Exercise prompt
Exactly the lines from the one containing "Viewport: 1101px width, 642px height." through the end of the data, and nothing more, should be retyped; pictures stay out.

Supplied data
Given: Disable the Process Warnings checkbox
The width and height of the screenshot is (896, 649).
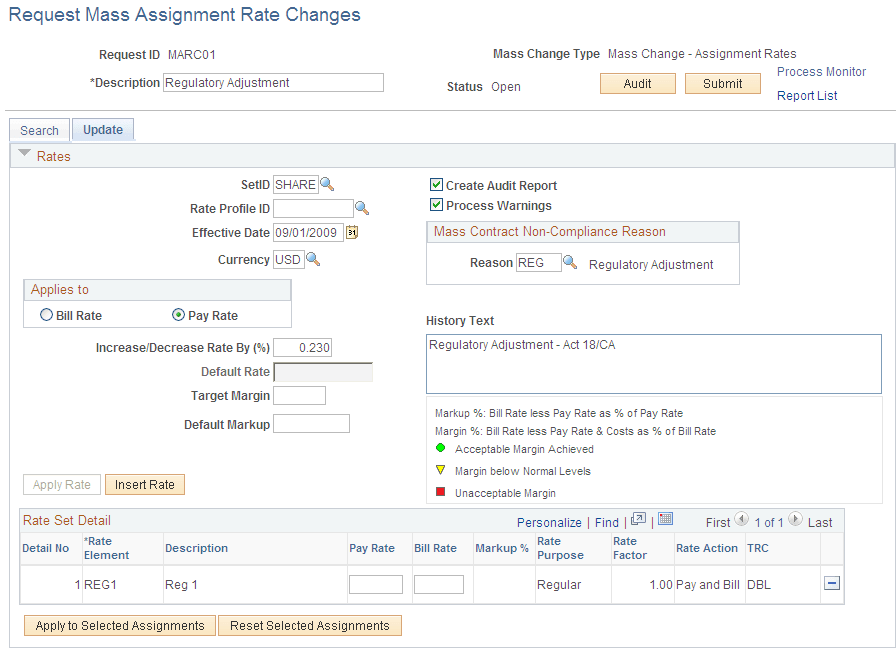Looking at the screenshot, I should tap(437, 204).
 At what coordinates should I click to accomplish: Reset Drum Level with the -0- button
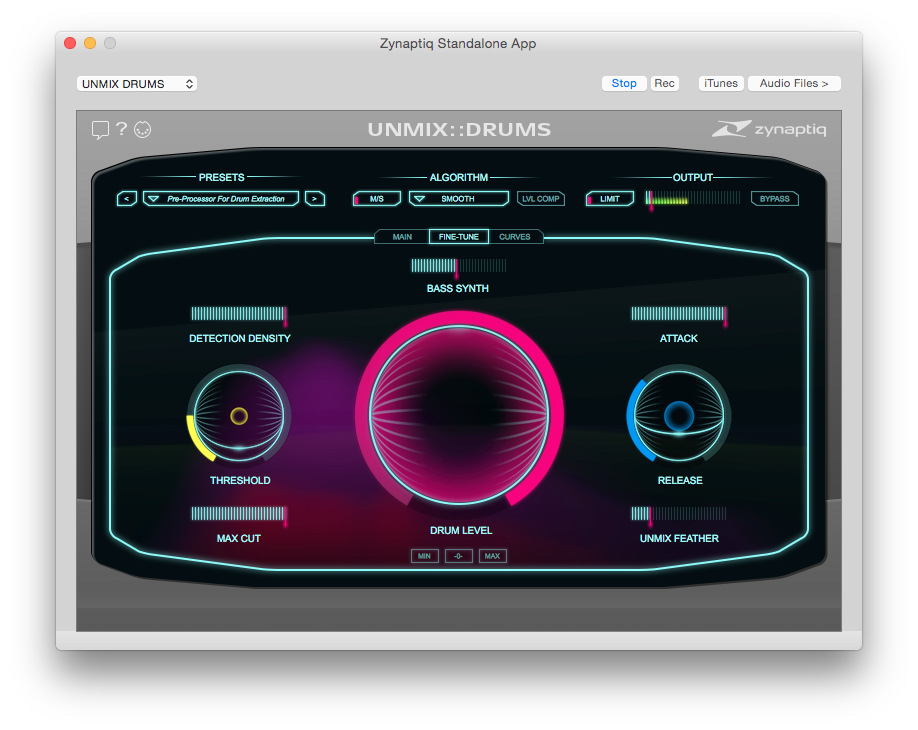(458, 555)
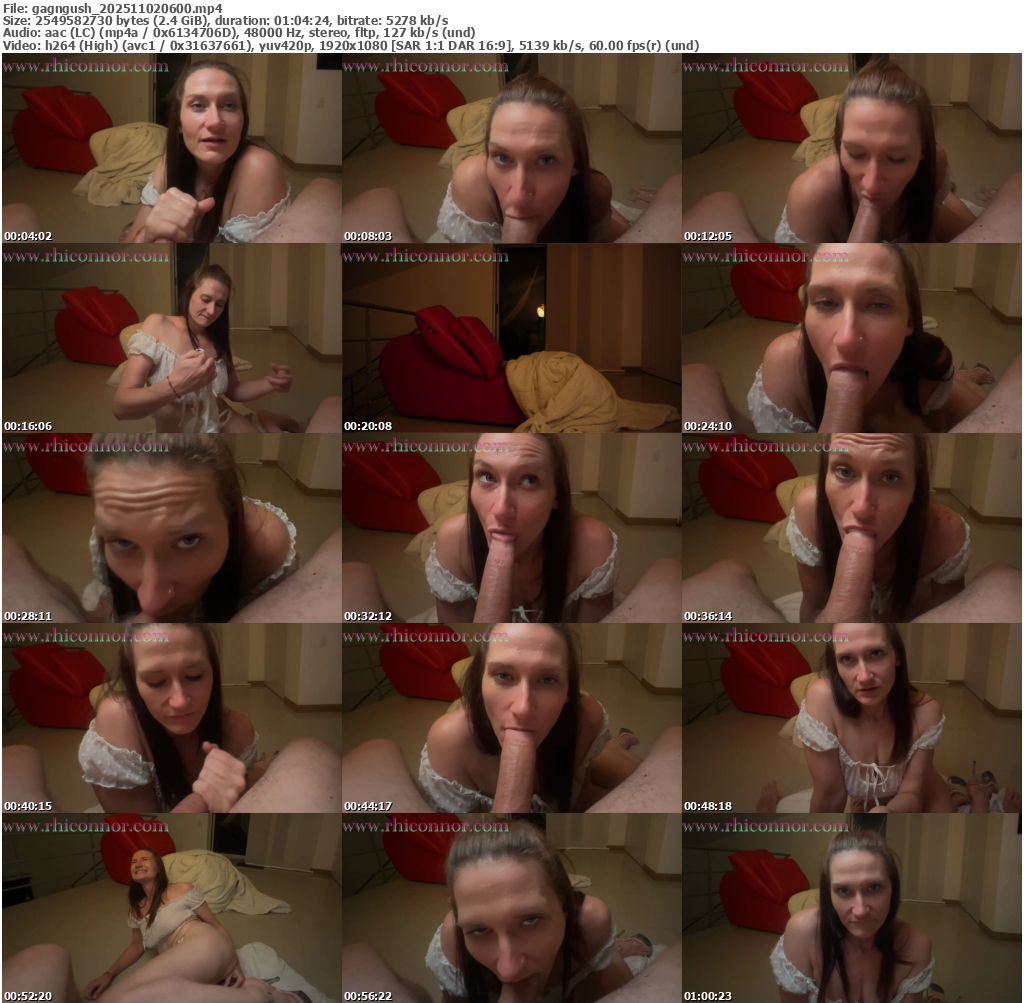Click the thumbnail at 00:48:18
Viewport: 1024px width, 1003px height.
pos(851,719)
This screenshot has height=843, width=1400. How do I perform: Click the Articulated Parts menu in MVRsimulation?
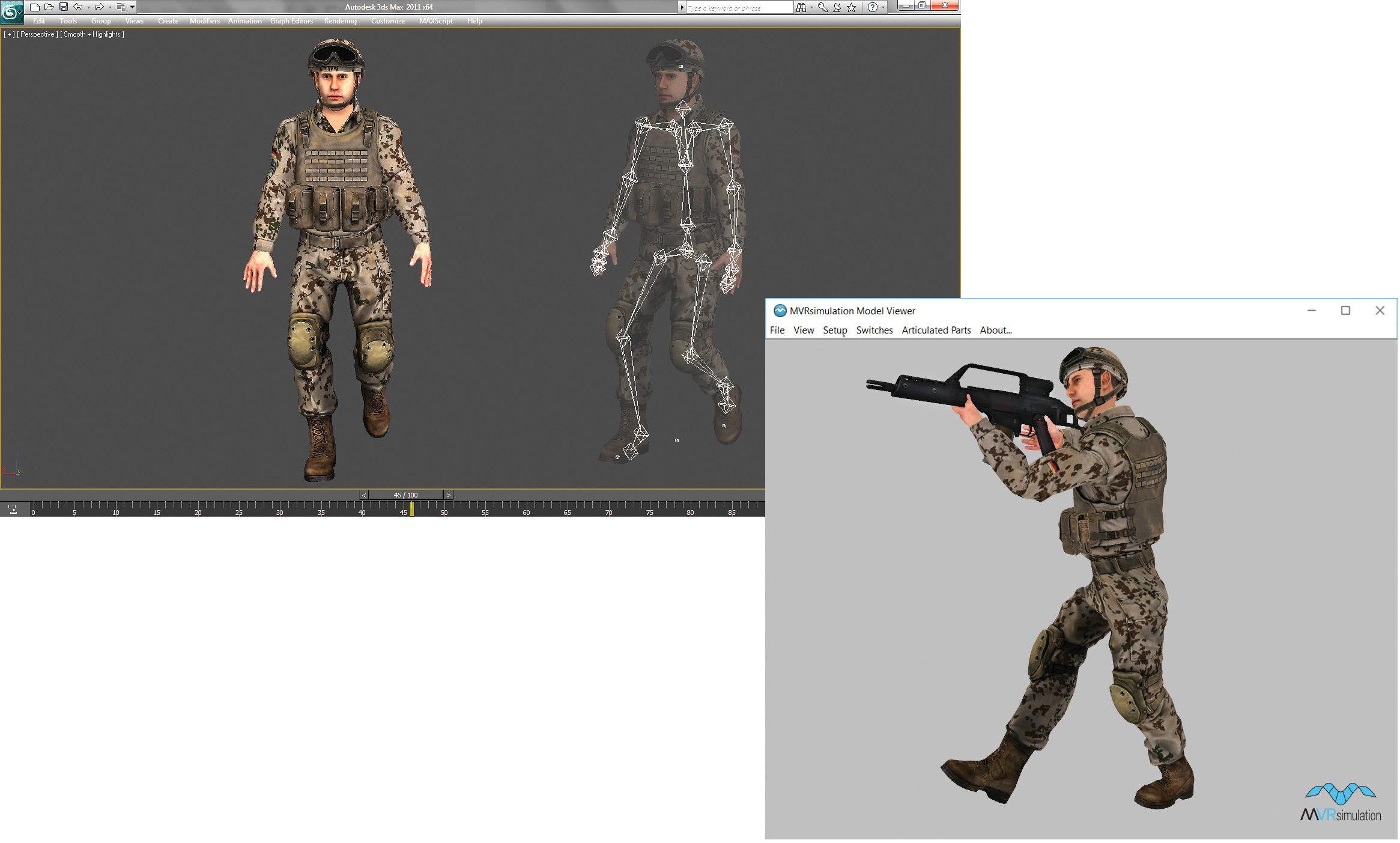tap(937, 330)
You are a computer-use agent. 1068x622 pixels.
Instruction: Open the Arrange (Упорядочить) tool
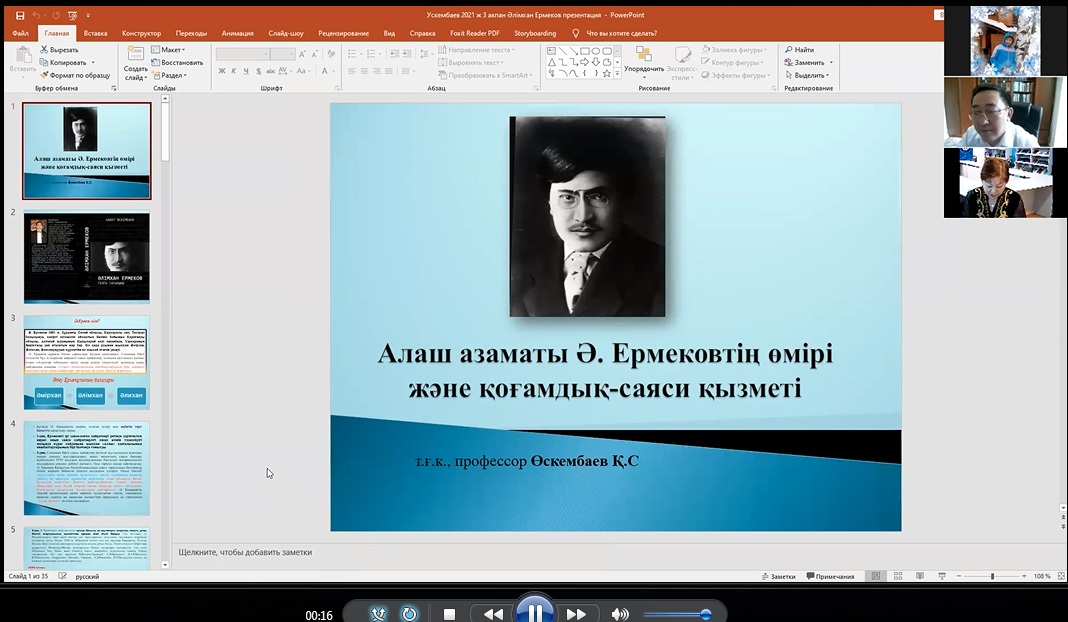(644, 62)
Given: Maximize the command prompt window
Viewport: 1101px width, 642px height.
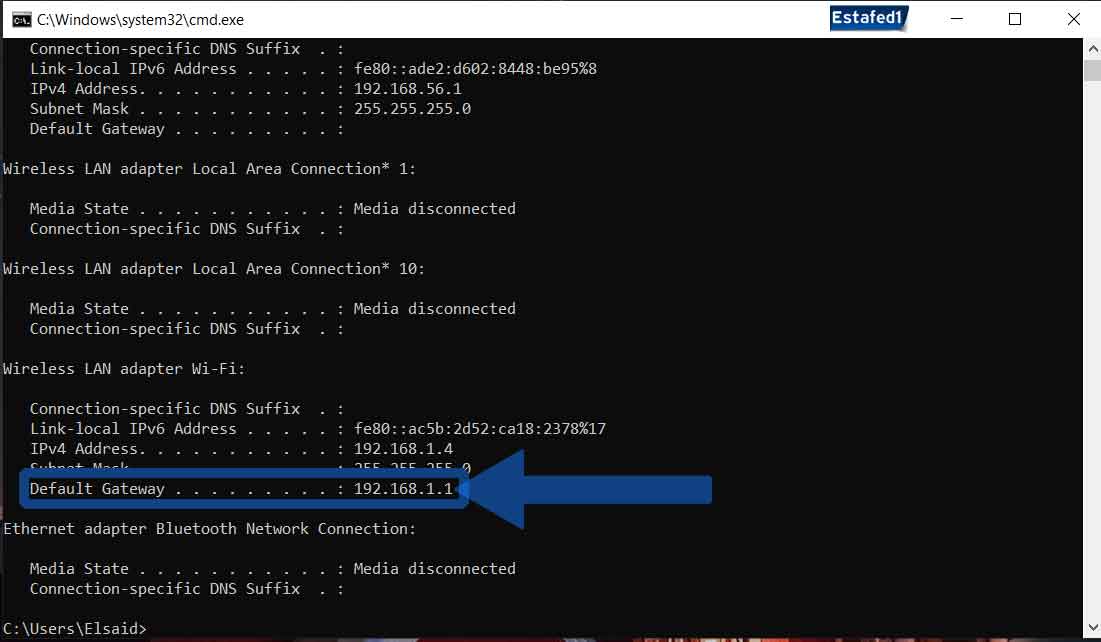Looking at the screenshot, I should [1014, 18].
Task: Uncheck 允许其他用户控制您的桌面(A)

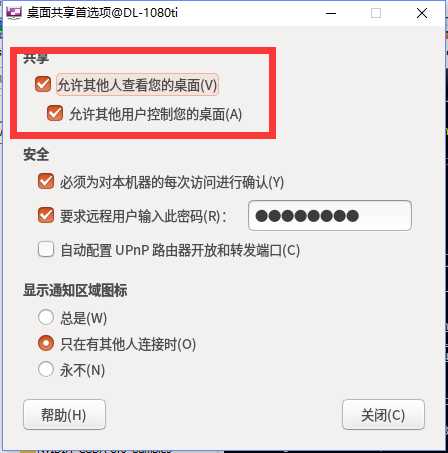Action: [x=55, y=113]
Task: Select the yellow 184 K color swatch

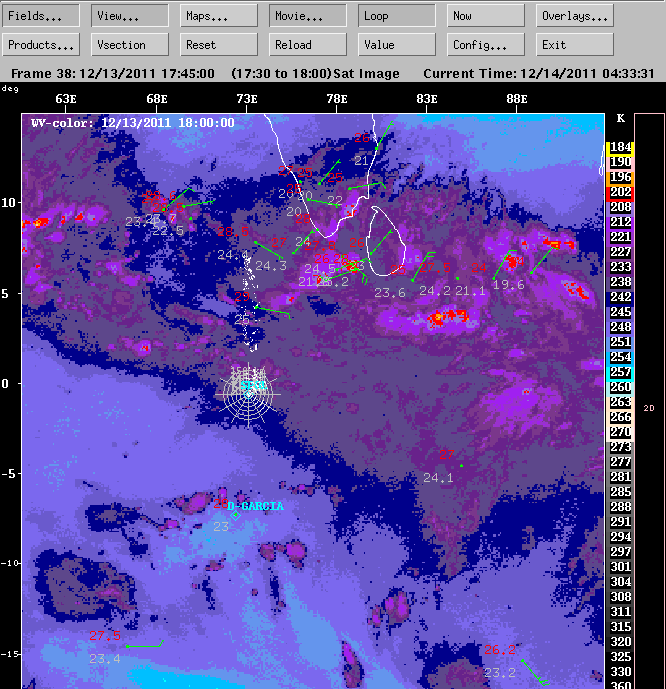Action: coord(620,147)
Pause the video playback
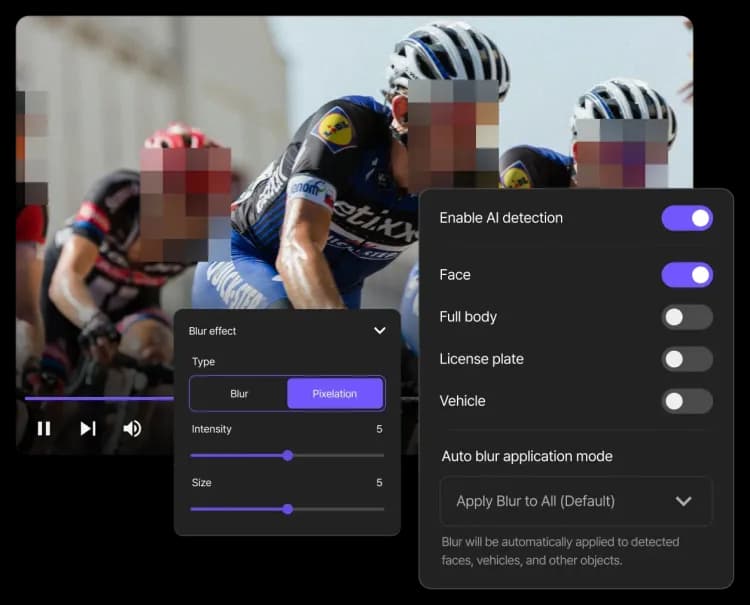 [x=44, y=428]
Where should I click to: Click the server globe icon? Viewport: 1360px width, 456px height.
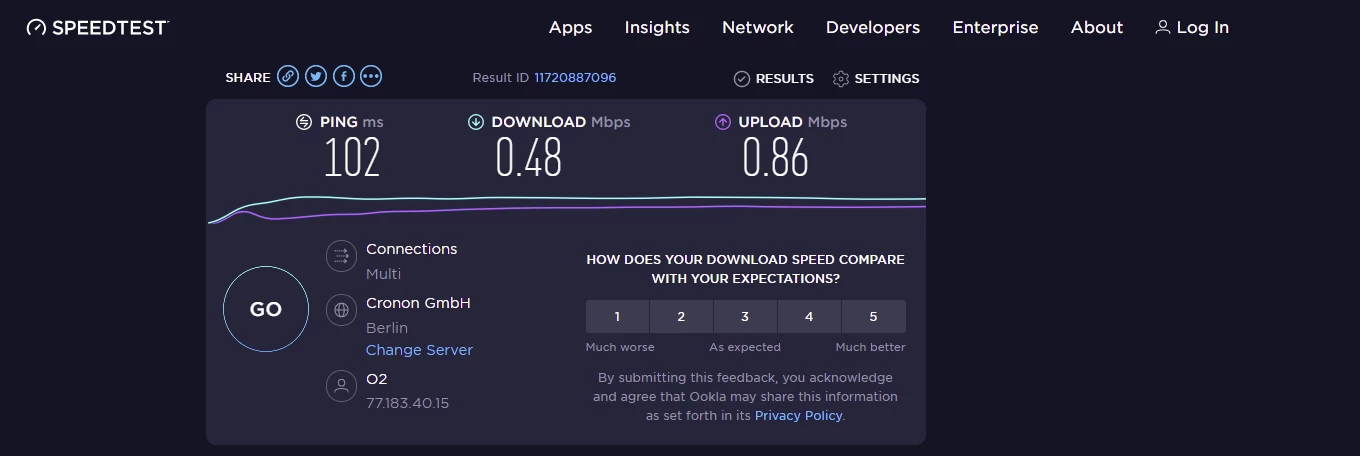coord(341,310)
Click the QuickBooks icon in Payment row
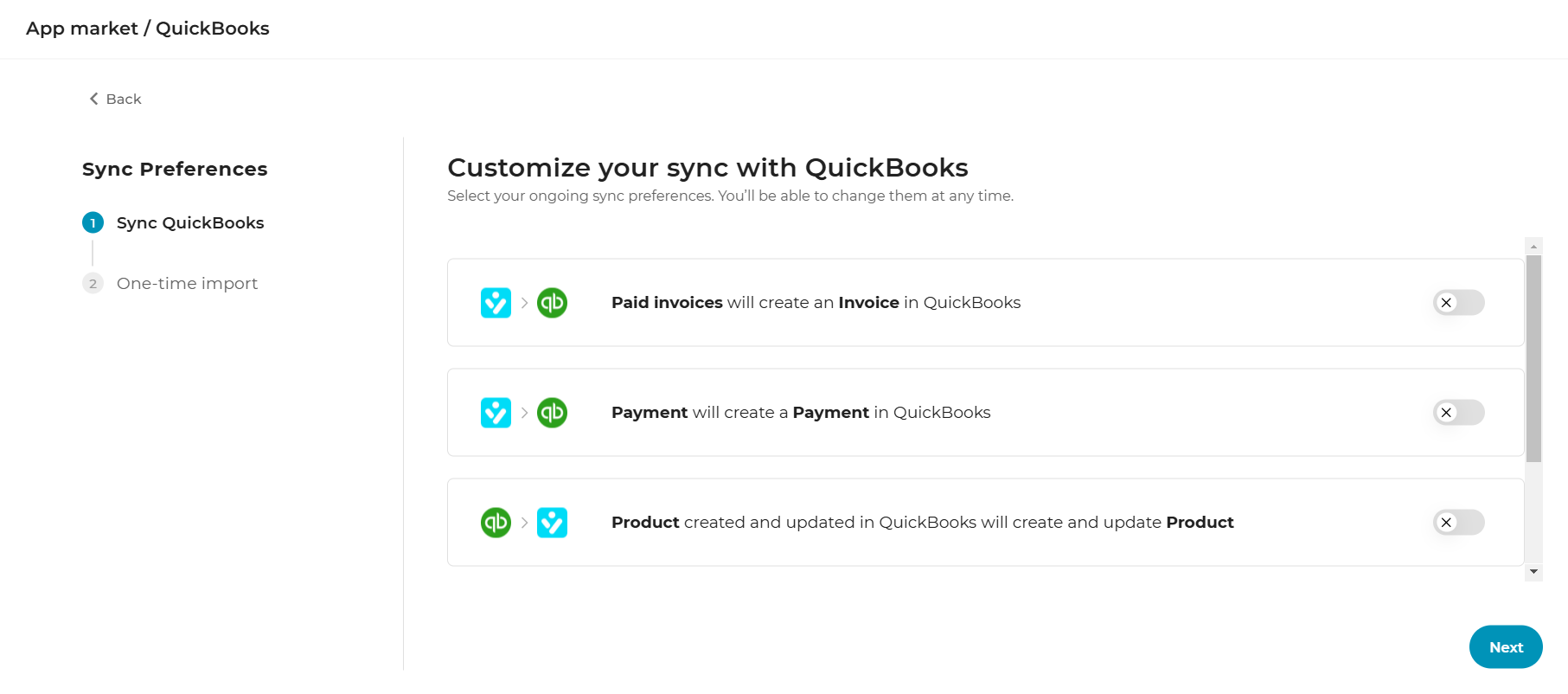 point(552,413)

Answer box
Viewport: 1101px width, 642px height.
Looking at the screenshot, I should [1014, 18].
Task: Uncheck 允许其他用户控制您的桌面(A)

Action: [x=55, y=113]
Task: Select the yellow 184 K color swatch

Action: coord(620,147)
Pause the video playback
 [x=44, y=428]
Where should I click to: Click the server globe icon? Viewport: 1360px width, 456px height.
coord(341,310)
Click the QuickBooks icon in Payment row
 point(552,413)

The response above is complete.